Le Vendée Globe entame déjà sa deuxième semaine de navigation, avec les skippers en tête de la flotte poursuivant leur aventure dans l’immensité de l’Atlantique Sud. Les premiers jours en mer ont été intenses, marqués par un manque de sommeil qui commence à se faire sentir. La gestion du repos est un élément crucial dans cette course éprouvante qui s’étendra sur plus de deux mois et demi.
La descente difficile vers l’équateur a laissé des marques en fin de semaine dernière, comme en témoignent les larges cernes autour des yeux d’Éric Bellion (Stand as One – Altavia). Il a avoué être épuisé en raison du manque de sommeil et des émotions intenses. Guirec Soudée a également eu une nuit blanche dans la zone instable du pot-au-noir, mais s’est repris depuis. Il participe à son premier Vendée Globe et doit dormir un maximum de 4 heures par jour.
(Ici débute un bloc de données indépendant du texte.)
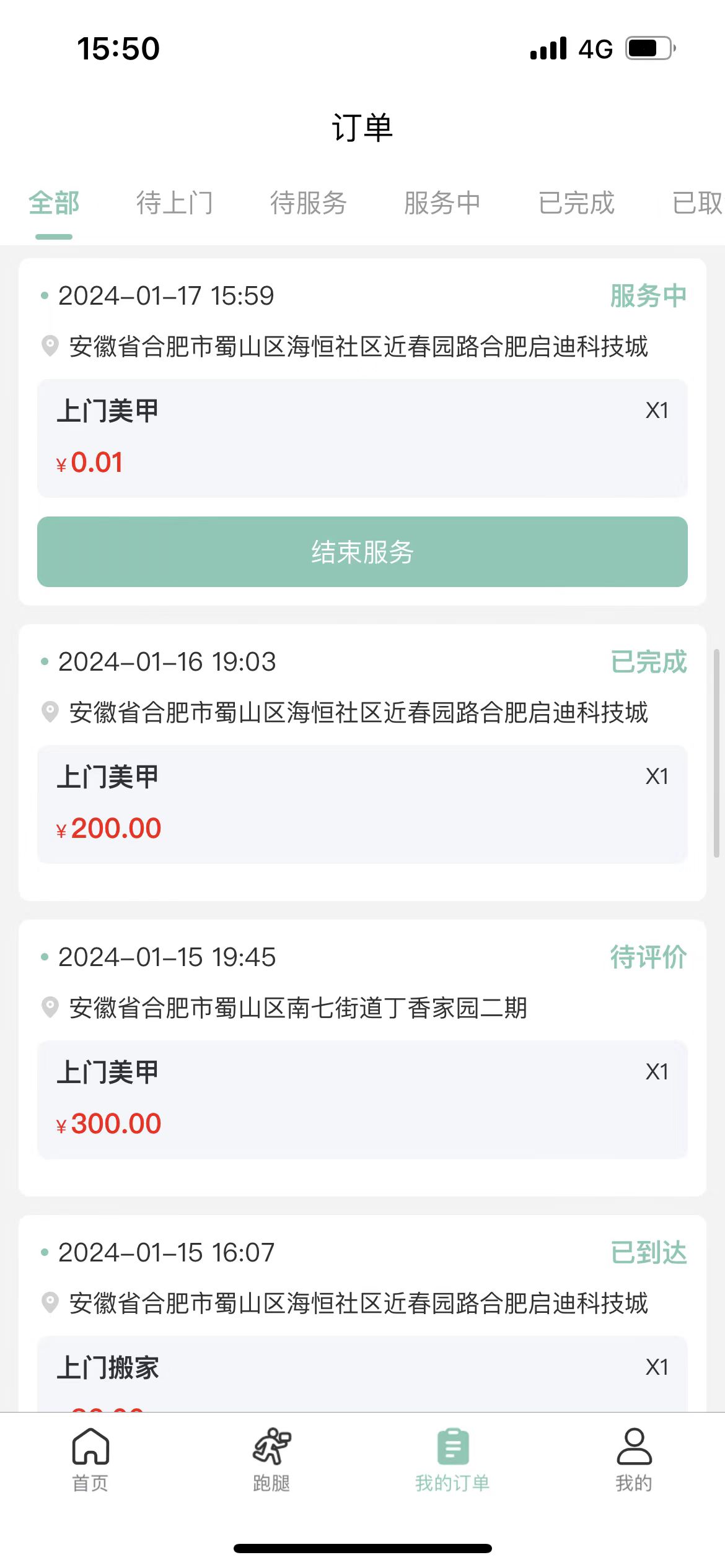Open the ¥0.01 上门美甲 order item
Image resolution: width=725 pixels, height=1568 pixels.
362,438
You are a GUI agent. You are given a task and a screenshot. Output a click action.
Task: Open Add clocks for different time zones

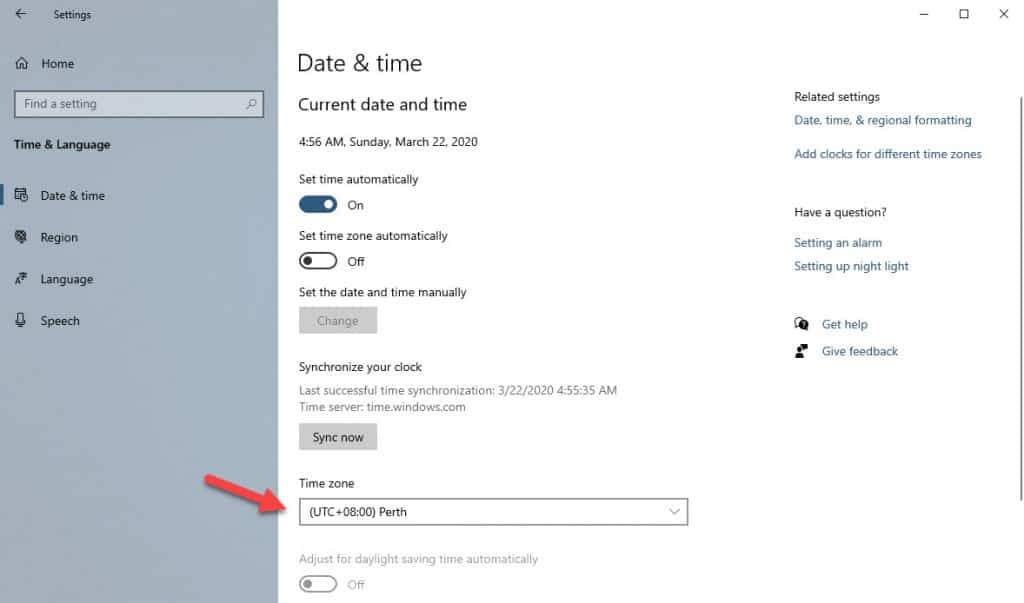click(888, 153)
Samantha Davies a également connu des jours d’épuisement intense, mais souligne l’importance de récupérer lors des périodes de vent faible ou de conditions plus stables. Fabrice Amedeo, quant à lui, a développé un cycle de sommeil polyphasique avec des siestes courtes et des nuits fractionnées.
Les marins doivent rester vigilants malgré la fatigue, avec des alarmes stridentes pour éviter de trop longues périodes de sommeil. Fabrice Amedeo explique que ces alarmes sont indispensables pour le réveiller efficacement. Il faut également s’habituer à s’endormir rapidement malgré les conditions parfois bruyantes à bord des bateaux.
Les marins doivent s’adapter à un environnement parfois hostile, avec des accessoires comme des bouchons d’oreilles, des casques anti-bruit et même des casques de chantier pour mieux dormir. Loin des côtes, le sommeil est plus paisible, mais la vigilance reste de mise en cas de croisement avec d’autres bateaux.
Les conditions actuelles offrent un répit aux marins avant d’affronter les redoutables mers du Sud. La nécessité de recharger les batteries est primordiale pour affronter la suite de la course.